We still have a fairly generous regime on tax relief and pensions in this country, particularly by international standards. As the Financial Secretary suggested, the measures make the existing regime slightly more generous, starting with a cost of £25 million in 2006-07, rising to £165 million by 2008-09.

The first issue that I want to raise at this stage is the £1.5 million lifetime limit. We think that that reflects a sensible balance between the constraints on the Chancellor of the Exchequer in relation to public expenditure and tax reliefs on the one hand, and the need to ensure incentives for people right up the income scale on the other.

Now that the Government have made the adjustments that the Chancellor announced in the Budget, we do not have a problem about the overall magnitude of the £1.5 million limit. We do, perhaps, have a more fundamental concern about the fact that the £1.5 million relates to the total pot of money in pension investments rather than to the amount going in. We are concerned, and perhaps the Government should be as well, about whether, at a time when there is significant asset price inflation, a large number of people moving up into what would be seen as quite penal tax bands in relation to their pensions will cause a problem. There remains an issue about whether we are giving tax relief in relation to pensions in the right way and whether, if there is another surge in the stock market, the Government's chosen mechanism will not create a few problems.

We are frequently teased by Treasury Ministers and by the Prime Minister for having a policy of a 50 per cent. top rate of tax on earnings of more than £100,000 a year. However, as many people have noticed—including noble Lords in another place—the Government are implementing a tax charge of around 55 per cent. in relation to pension fund assets above the £1.5 million cut-off. That is something that we will remind them of in the future.

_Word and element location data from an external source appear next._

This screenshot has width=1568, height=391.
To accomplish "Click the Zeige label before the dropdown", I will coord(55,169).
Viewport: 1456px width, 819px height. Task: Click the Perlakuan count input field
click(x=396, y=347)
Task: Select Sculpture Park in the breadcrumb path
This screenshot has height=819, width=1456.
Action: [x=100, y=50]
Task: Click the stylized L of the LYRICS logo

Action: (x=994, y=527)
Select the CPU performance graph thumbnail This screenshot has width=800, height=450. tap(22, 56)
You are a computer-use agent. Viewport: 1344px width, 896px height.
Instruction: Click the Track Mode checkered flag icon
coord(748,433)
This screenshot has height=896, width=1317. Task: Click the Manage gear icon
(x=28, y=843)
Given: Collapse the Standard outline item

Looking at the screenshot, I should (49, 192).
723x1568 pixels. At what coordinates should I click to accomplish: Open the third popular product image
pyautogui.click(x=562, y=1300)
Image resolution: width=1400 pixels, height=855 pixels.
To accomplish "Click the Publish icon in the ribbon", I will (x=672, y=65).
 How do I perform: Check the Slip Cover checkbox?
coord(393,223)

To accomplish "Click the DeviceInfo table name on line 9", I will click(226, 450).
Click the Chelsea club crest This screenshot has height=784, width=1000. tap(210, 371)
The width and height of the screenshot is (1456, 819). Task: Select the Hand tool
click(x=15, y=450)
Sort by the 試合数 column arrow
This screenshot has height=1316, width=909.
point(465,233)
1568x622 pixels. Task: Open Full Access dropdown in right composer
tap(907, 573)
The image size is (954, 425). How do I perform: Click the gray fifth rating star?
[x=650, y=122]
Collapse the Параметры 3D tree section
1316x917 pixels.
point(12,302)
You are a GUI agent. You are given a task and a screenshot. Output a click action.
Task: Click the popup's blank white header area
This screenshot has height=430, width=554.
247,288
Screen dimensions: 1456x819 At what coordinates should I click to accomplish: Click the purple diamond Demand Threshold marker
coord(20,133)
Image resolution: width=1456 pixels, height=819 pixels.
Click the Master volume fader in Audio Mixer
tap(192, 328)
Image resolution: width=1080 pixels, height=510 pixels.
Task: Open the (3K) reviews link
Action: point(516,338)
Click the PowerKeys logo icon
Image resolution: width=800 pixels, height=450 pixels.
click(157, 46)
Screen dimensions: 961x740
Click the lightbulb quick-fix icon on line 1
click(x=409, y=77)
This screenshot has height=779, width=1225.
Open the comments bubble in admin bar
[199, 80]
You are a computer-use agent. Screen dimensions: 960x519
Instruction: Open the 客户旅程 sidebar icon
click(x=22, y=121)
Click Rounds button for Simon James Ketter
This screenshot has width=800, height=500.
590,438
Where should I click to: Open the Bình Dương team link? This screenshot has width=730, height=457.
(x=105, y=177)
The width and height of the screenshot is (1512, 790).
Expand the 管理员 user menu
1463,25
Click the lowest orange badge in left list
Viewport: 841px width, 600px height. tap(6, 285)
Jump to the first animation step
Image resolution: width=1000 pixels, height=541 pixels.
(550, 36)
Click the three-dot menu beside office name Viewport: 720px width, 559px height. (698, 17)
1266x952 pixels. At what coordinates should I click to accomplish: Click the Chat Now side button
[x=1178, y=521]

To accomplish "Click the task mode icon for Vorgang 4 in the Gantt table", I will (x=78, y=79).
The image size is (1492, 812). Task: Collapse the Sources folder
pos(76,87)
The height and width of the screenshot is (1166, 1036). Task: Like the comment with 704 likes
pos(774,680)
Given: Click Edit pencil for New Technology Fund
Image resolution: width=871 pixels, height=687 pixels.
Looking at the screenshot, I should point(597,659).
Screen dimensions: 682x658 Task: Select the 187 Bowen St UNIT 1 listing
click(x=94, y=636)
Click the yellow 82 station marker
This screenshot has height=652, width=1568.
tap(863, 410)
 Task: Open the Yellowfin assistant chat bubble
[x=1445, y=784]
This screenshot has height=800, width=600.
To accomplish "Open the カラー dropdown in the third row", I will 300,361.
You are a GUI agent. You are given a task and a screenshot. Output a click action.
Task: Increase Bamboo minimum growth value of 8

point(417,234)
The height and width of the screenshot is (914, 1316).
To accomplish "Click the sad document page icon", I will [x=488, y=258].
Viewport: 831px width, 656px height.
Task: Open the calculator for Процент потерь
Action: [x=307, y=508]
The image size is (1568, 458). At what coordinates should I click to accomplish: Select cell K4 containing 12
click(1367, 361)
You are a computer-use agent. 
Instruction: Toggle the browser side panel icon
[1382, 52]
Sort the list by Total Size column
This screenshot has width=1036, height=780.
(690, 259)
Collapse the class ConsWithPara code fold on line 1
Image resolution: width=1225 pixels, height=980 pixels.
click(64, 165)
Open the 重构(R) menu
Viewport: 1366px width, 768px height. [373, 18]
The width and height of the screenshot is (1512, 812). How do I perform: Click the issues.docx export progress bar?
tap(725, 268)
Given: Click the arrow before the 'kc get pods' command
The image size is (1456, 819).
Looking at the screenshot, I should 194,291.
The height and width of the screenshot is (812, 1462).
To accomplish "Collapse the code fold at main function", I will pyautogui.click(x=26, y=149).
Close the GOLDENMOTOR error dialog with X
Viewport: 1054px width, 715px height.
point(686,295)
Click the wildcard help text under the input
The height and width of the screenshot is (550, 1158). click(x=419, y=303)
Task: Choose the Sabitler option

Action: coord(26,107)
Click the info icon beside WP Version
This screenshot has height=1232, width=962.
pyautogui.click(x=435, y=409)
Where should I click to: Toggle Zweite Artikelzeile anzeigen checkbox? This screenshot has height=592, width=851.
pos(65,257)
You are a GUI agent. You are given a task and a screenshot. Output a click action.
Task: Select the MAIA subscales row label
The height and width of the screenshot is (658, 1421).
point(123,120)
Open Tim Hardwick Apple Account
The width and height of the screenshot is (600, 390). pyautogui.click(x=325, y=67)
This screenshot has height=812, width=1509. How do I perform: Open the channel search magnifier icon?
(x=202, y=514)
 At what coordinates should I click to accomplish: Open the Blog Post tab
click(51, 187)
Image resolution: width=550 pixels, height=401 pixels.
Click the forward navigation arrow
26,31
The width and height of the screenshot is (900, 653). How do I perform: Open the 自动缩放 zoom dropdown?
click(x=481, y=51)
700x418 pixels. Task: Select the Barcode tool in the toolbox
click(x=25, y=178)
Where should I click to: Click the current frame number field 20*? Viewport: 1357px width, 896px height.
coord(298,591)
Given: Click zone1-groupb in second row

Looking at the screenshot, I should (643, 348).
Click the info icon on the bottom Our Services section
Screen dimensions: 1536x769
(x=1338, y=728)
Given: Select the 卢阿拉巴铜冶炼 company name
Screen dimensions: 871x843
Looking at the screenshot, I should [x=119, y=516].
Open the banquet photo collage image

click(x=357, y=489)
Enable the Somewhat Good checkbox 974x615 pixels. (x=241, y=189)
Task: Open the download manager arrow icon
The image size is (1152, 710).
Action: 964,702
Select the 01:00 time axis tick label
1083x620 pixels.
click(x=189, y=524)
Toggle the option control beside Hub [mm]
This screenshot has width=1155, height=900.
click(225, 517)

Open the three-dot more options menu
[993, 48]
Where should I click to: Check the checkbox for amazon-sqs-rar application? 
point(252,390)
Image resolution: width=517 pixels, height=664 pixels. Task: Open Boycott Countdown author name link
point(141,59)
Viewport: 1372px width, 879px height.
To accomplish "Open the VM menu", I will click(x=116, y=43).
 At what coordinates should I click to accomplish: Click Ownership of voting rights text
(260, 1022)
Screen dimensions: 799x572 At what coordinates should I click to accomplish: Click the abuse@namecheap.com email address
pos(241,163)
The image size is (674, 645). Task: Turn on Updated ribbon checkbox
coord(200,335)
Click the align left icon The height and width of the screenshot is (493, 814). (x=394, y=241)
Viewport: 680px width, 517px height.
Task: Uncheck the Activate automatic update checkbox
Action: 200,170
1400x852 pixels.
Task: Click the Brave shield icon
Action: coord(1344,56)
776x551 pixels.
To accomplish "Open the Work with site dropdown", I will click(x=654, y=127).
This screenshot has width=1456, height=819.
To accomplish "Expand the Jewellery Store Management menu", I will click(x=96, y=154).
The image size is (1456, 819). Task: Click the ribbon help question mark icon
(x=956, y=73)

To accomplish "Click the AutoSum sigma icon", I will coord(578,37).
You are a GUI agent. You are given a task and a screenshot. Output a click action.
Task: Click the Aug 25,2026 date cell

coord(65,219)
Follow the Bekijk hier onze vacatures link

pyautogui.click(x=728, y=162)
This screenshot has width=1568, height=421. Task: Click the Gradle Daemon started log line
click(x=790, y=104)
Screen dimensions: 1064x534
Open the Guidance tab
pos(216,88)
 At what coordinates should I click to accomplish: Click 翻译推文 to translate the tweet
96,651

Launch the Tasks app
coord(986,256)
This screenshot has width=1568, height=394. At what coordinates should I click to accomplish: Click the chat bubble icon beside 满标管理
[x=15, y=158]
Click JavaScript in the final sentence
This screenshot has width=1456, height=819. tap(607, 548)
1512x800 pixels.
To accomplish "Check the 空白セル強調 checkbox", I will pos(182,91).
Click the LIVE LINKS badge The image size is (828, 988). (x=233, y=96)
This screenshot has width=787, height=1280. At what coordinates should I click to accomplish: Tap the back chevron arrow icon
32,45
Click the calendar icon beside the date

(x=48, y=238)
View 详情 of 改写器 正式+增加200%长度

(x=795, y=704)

Our second concern is wider. It relates to the point that the hon. Member for Tatton (Mr. Osborne) made when he said that the Bill is largely about people with the largest pension pots. Much of the discussion that we have had and that we will no doubt continue to have about the measures in the Bill—the £1.5 million cap, the ceiling of £215,000 on annual contributions and so on—will seem completely irrelevant and bizarre to most people in most parts of the country, for whom the idea of having a pension pot of £1.5 million or being able to contribute £215,000 in any one year would be cloud cuckoo land.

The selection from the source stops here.